Hasskommentare treffen vor allem Journalistinnen

Die britische Tageszeitung The Guardian wertete 70 Millionen Kommentare aus

Hate you auf Tastaur

Das Netz ist ein Ort der Debatte. Fast jeder Artikel lädt dazu ein, ihn zu kommentieren und seine Meinung zu dem Gelesenen zu sagen, mit anderen darüber zu diskutieren. Das ist demokratisch und das ist schön. Nicht schön ist, dass immer mehr Kommentare pure Beleidigungen, Hass und Diffamierungen der Autor_innen enthalten. Da fallen Sätze, die sich ein_e Journalist_in im wahren Leben nicht anhören müsste. Immer öfter machen Forumsmoderator_innen daher von ihrem Recht Gebrauch, Kommentare „unter der Gürtellinie“ zu löschen oder gar die Kommentarfunktion ganz abzuschalten, wenn sich abzeichnet, dass die Diskussion entgleitet.

Die Online-Ausgabe der britischen Tageszeitung The Guardian hat sich nun die Mühe gemacht, mal zu untersuchen, welche Artikel und Themen besonders von Hasskommentaren überschüttet werden und herausgefunden, dass Artikel von weiblichen Autoren weitaus mehr Hasskommentare anziehen als jene von männlichen Kollegen. Und dies unabhängig vom Thema. Unter den zehn am meisten von Hasskommentaren bombardierten Artikeln waren acht von Frauen verfasste. Und die zehn am wenigsten von Trollkommentaren behelligten Artikel kamen allesamt aus der Feder von Männern. Die Studie analysierte 70 Millionen Kommentare, die zwischen 1999 und 2016 abgegeben worden waren (wovon vor 2006 lediglich 22.000 stammen). Der Guardian lässt übrigens nur Kommentare auf ihrer eigenen Seite zu, nicht auf Facebook.

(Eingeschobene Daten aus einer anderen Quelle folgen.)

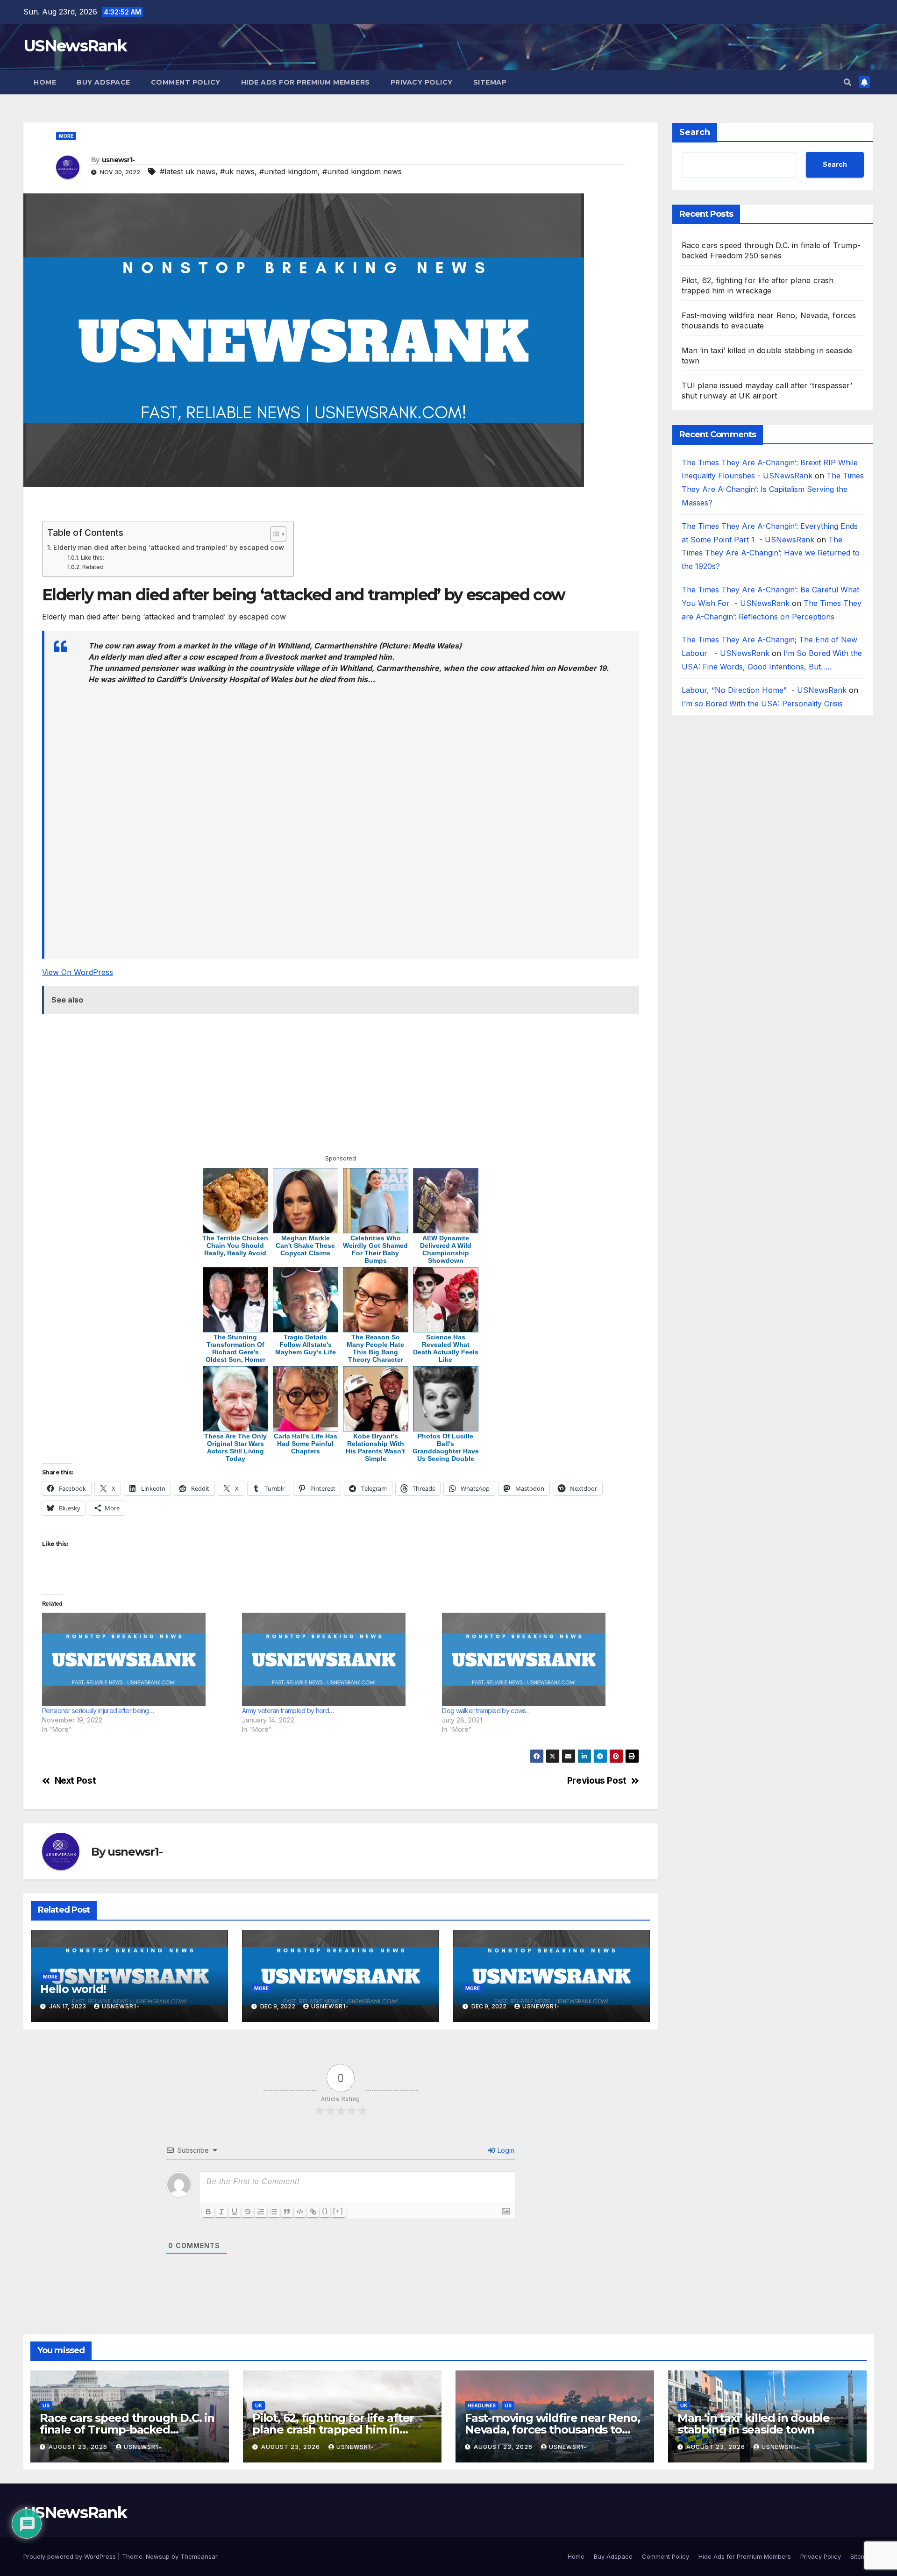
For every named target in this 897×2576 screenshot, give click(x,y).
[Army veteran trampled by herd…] (337, 1659)
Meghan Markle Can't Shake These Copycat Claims (305, 1245)
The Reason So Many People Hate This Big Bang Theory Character (375, 1348)
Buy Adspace (103, 82)
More (66, 136)
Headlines (482, 2405)
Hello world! (73, 1989)
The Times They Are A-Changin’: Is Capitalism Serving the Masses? (773, 489)
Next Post (75, 1780)
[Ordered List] (260, 2211)
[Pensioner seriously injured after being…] (137, 1659)
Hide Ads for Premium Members (305, 82)
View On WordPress (77, 972)
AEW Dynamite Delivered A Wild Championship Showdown (445, 1249)
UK (258, 2405)
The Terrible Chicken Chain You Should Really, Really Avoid (235, 1245)
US (46, 2405)
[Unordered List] (273, 2211)
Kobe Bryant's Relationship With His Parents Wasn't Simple (375, 1447)
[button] (847, 82)
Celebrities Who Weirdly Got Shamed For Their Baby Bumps (375, 1249)
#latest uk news (187, 171)
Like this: (92, 558)
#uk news (237, 171)
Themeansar (198, 2556)
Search (694, 132)
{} (325, 2210)
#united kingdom (288, 171)
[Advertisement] (323, 507)
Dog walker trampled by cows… (486, 1711)
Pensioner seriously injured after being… (98, 1711)
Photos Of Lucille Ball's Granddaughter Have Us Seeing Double (446, 1447)
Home (45, 82)
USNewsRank (75, 46)
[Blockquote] (286, 2211)
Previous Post (596, 1780)
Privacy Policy (422, 82)
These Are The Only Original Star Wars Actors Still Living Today (235, 1447)
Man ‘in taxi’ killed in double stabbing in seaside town (753, 2423)
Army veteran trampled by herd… (288, 1711)
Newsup (158, 2556)
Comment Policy (186, 82)
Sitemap (490, 82)
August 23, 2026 (79, 2446)
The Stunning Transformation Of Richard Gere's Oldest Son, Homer (235, 1348)
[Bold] (208, 2211)
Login (505, 2150)
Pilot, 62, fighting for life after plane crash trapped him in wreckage (333, 2429)
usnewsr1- (118, 160)
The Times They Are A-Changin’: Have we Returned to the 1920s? (771, 553)
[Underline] (234, 2211)
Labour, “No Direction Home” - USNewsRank (764, 690)
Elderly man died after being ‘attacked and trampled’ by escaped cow (168, 547)
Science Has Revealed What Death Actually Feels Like (445, 1348)
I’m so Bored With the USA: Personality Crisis (763, 703)
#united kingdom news (362, 171)
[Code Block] (299, 2211)
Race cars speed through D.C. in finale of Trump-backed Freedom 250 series (127, 2429)
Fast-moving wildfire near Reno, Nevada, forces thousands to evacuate (552, 2429)
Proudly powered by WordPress (70, 2556)
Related (92, 567)
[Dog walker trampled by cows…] (537, 1659)
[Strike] (247, 2211)
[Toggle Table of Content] (273, 534)
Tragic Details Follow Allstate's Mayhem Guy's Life (305, 1344)
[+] (338, 2210)
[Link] (313, 2211)
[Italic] (221, 2211)
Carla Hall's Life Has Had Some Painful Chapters (305, 1443)
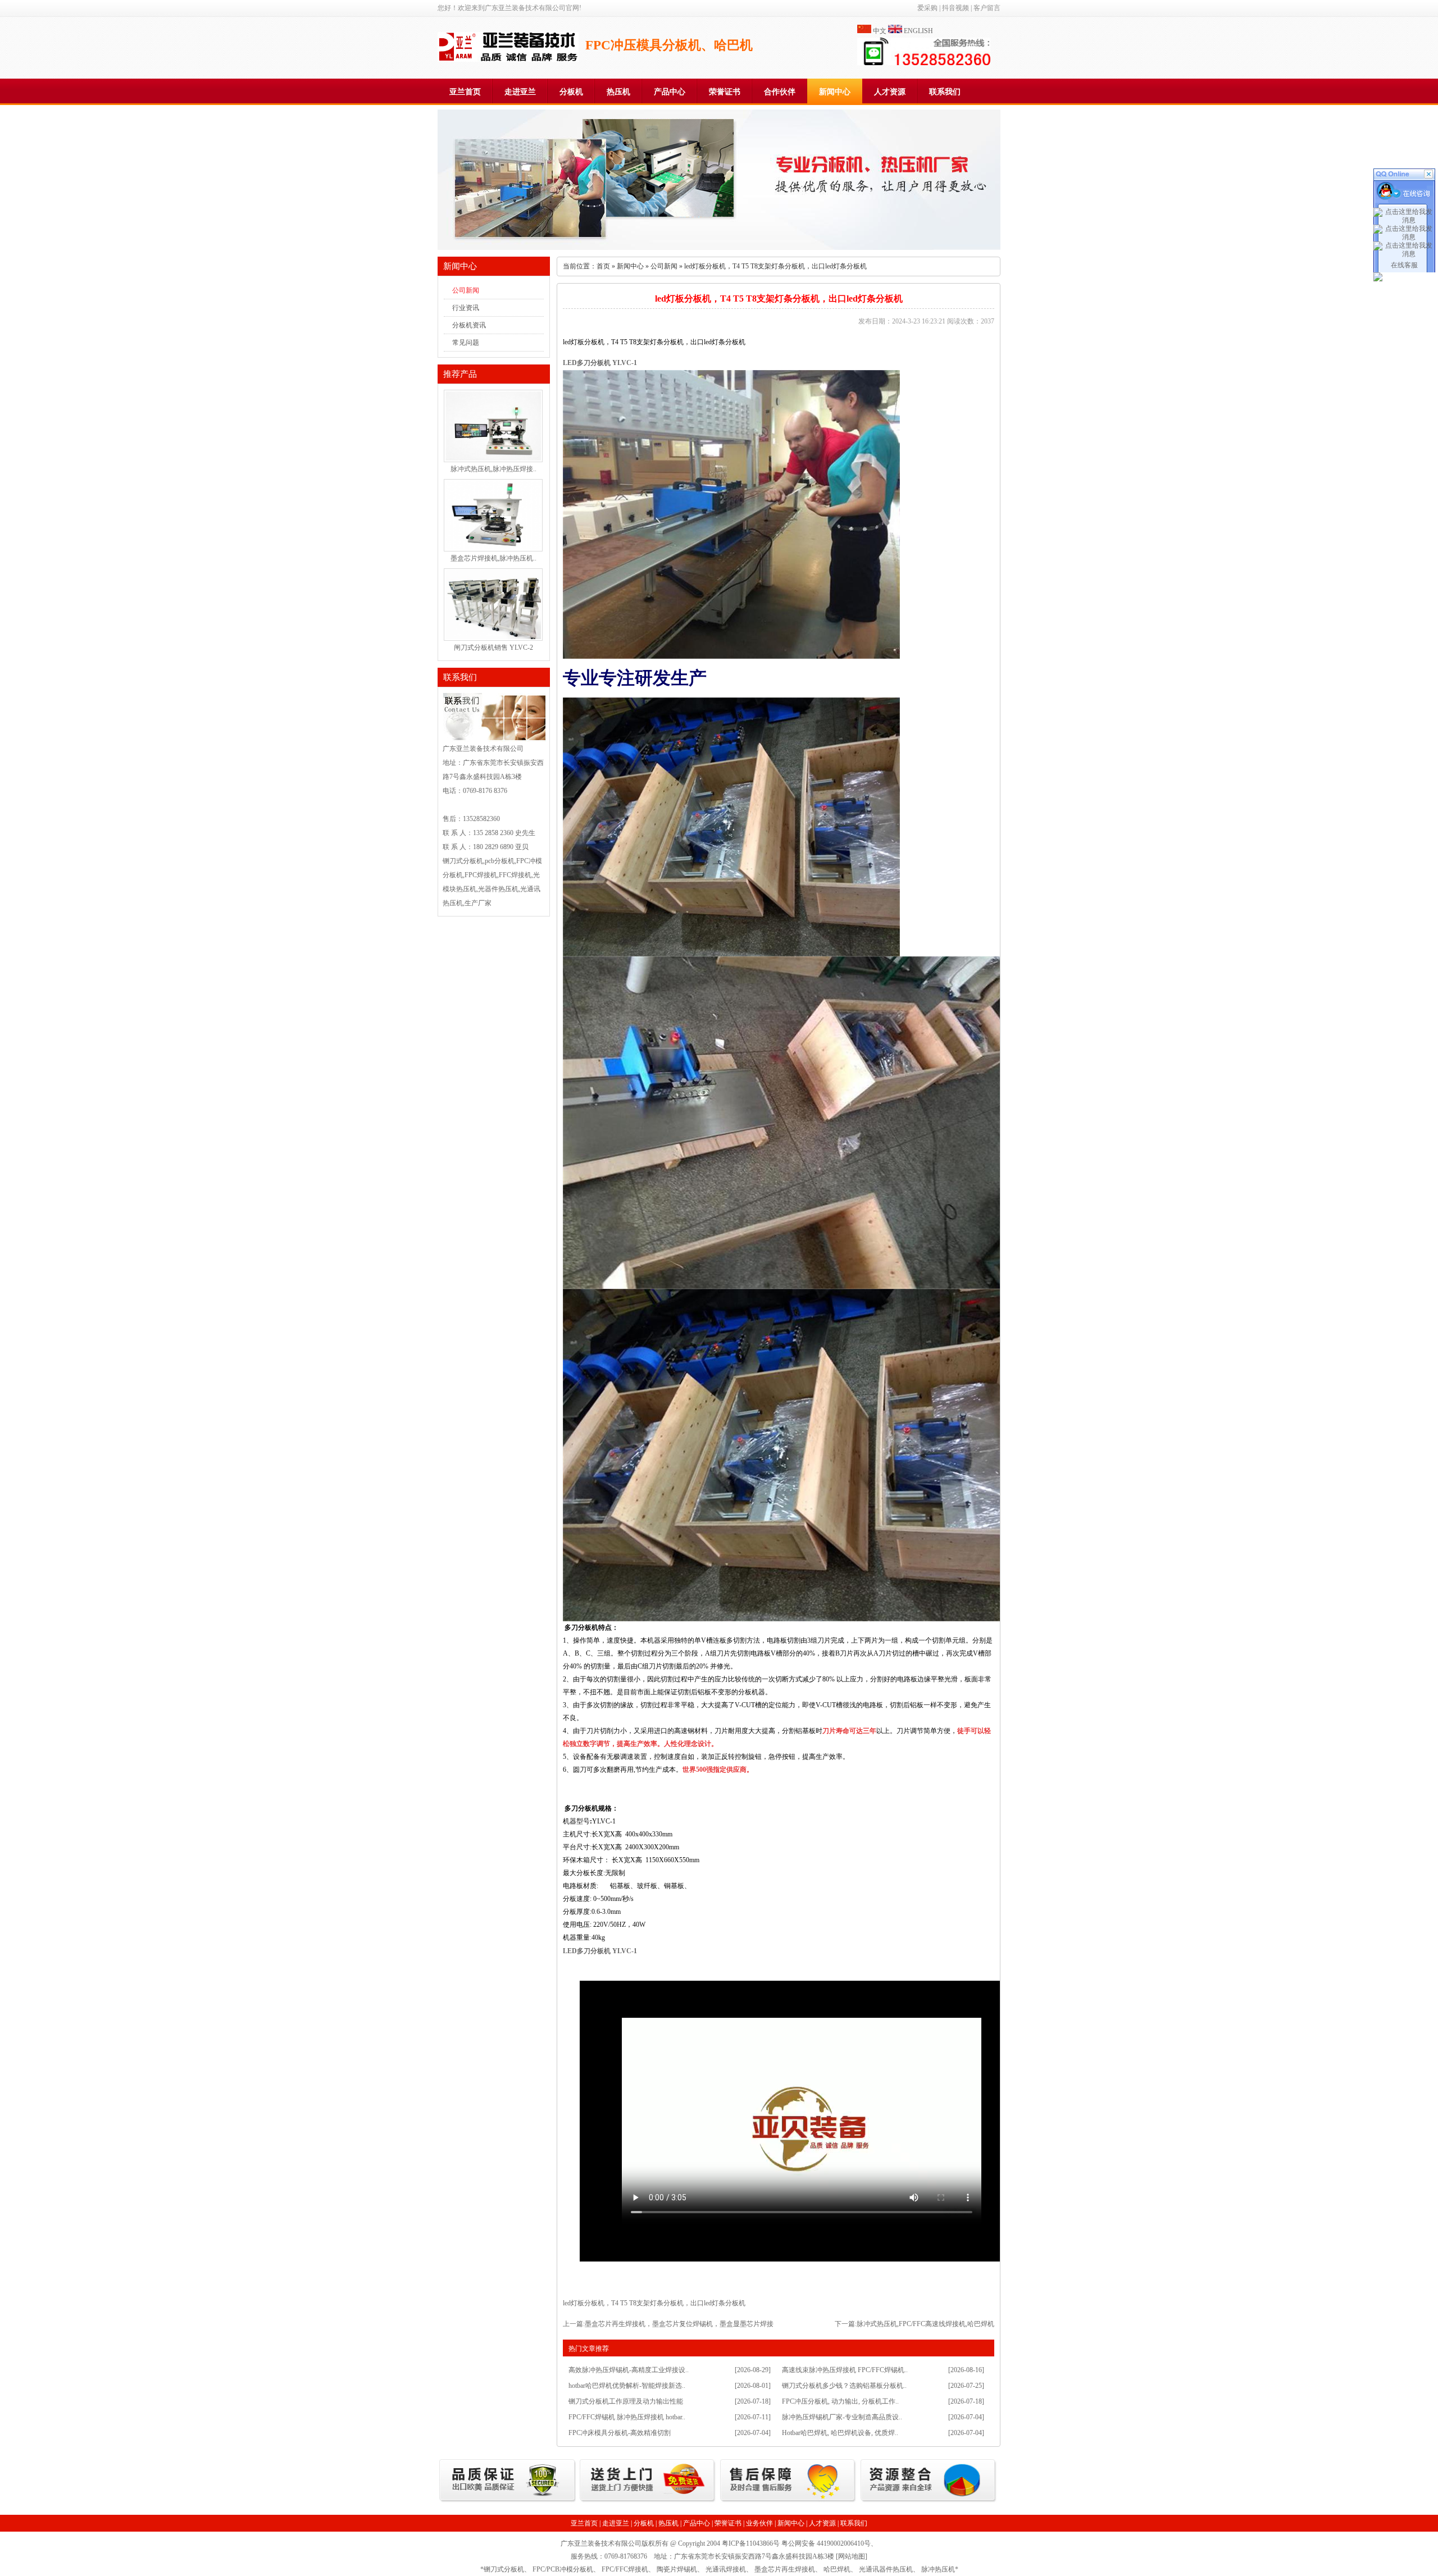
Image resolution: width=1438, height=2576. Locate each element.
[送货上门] (648, 2501)
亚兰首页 (465, 92)
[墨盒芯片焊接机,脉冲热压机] (493, 547)
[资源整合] (929, 2501)
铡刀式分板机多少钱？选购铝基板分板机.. (844, 2386)
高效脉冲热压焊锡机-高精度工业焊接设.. (628, 2370)
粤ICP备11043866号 (751, 2543)
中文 (879, 31)
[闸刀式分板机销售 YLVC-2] (493, 637)
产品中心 (669, 92)
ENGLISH (918, 31)
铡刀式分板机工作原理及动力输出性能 (625, 2401)
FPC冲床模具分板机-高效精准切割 (619, 2433)
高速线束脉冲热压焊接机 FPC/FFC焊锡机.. (845, 2370)
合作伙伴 (779, 92)
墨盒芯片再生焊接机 (784, 2569)
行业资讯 (465, 308)
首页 (603, 266)
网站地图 (851, 2556)
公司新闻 (465, 290)
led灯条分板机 (724, 2303)
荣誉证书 (724, 92)
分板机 (571, 92)
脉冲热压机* (939, 2569)
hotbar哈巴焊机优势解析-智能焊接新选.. (626, 2386)
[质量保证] (507, 2501)
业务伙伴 (759, 2523)
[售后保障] (788, 2501)
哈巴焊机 (836, 2569)
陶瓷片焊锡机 (677, 2569)
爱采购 (927, 8)
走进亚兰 (520, 92)
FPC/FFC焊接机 (625, 2569)
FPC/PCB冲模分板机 (563, 2569)
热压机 (618, 92)
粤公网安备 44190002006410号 (826, 2543)
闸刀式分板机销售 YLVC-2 (493, 647)
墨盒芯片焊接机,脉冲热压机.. (493, 558)
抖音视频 (955, 8)
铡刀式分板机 (504, 2569)
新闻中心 (834, 92)
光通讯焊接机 (726, 2569)
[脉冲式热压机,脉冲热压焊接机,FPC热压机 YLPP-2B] (493, 458)
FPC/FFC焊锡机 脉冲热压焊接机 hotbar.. (626, 2417)
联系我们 (945, 92)
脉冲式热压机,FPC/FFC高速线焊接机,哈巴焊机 (925, 2324)
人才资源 (889, 92)
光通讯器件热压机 (886, 2569)
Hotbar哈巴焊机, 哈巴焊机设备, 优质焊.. (840, 2433)
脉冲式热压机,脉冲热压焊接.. (493, 469)
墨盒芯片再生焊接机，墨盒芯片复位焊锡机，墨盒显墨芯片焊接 (679, 2324)
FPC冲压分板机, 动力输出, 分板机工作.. (840, 2401)
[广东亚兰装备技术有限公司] (508, 59)
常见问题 (465, 342)
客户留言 (986, 8)
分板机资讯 (469, 325)
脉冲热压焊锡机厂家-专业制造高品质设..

Die OSZE-Beauftragte Dunja Mijatović beschäftigt sich schon länger mit dem Phänomen der Bedrohung und Belästigung von Frauen und Journalistinnen im Netz. Nicht selten erhalten weibliche Autoren neben Beschimpfungen auch Vergewaltigungs- oder Morddrohungen. In einem Interview auf www.wienerin.at zitiert sie eine OSZE-Studie, in der Journalistinnen über ihre Reaktionen darauf befragt wurden. Das Ergebnis: Hassreden und Drohungen hielten sie zwar nicht davon ab, weiter zu berichten, trotzdem würden sich jetzt eher überlegen, wie sie über manche Themen berichten. Es sei "zutiefst besorgniserregend, wenn Beschimpfungen im Internet zu einer Art Selbstzensur führen", so Mijatović in dem Interview.